On August 13, the U.S. Court of Appeals for the Sixth Circuit held that a lender may be liable under state common law claims of civil conspiracy for failing to disclose fees paid to a mortgage broker. Lee v. Countrywide Home Loans, Inc., No. 10-3777, 2012 WL 3264064 (6th Cir. Aug. 13, 2012). In this case, the borrowers brought common law civil conspiracy and fraud claims against their lender, alleging that the lender defrauded the borrowers by failing to disclose a commission the lender paid to the broker (the Yield Spread Premium) and subsequently recouped by raising the interest rate on the borrowers’ loan over the life of the loan. The borrowers also brought a claim for rescission under TILA. The district court found no evidence that the lender had any knowledge that the broker failed to disclose the fee and granted summary judgment to the bank on both common law claims. The district court also granted summary judgment for the lender with regard to the borrowers’ federal TILA claim. The appeals court upheld the district court ruling on common law fraud and TILA rescission but reversed the district court’s holding with regard to civil conspiracy. The appeals court held that a jury could find the lender participated in a civil conspiracy if the borrowers could show that the lender was aware that the broker was breaching its fiduciary duty by misrepresenting or concealing the commission and that the lender aided in this breach.

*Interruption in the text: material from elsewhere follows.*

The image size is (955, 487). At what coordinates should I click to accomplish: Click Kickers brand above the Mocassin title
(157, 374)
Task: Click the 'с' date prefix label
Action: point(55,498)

On August 17, New York Governor Andrew Cuomo signed Senate Bill 886, which prohibits any compensation paid to a mortgage broker or lender that is based on the terms of a mortgage, except for compensation linked to the principal balance of the loan. This prohibition of so-called yield spread premiums is a change from existing state law that prohibited “abusive” yield spread premiums in connection with high-cost mortgages.
On August 14, New York enhanced consumer privacy protections when it enacted Assembly Bill 8992. Just as the Federal Privacy Act of 1974 applies to federal, state, and local government agencies, this bill prohibits private businesses from conditioning the provision of services on a consumer’s willingness to disclose his or her Social Security number upon request. The law provides several exceptions, including when the collection of the Social Security Number is (i) otherwise required by law, (ii) requested in connection with the opening of a deposit account or a credit transaction initiated by the consumer, or (iii) required for any business function allowed under the Gramm Leach Bliley Act.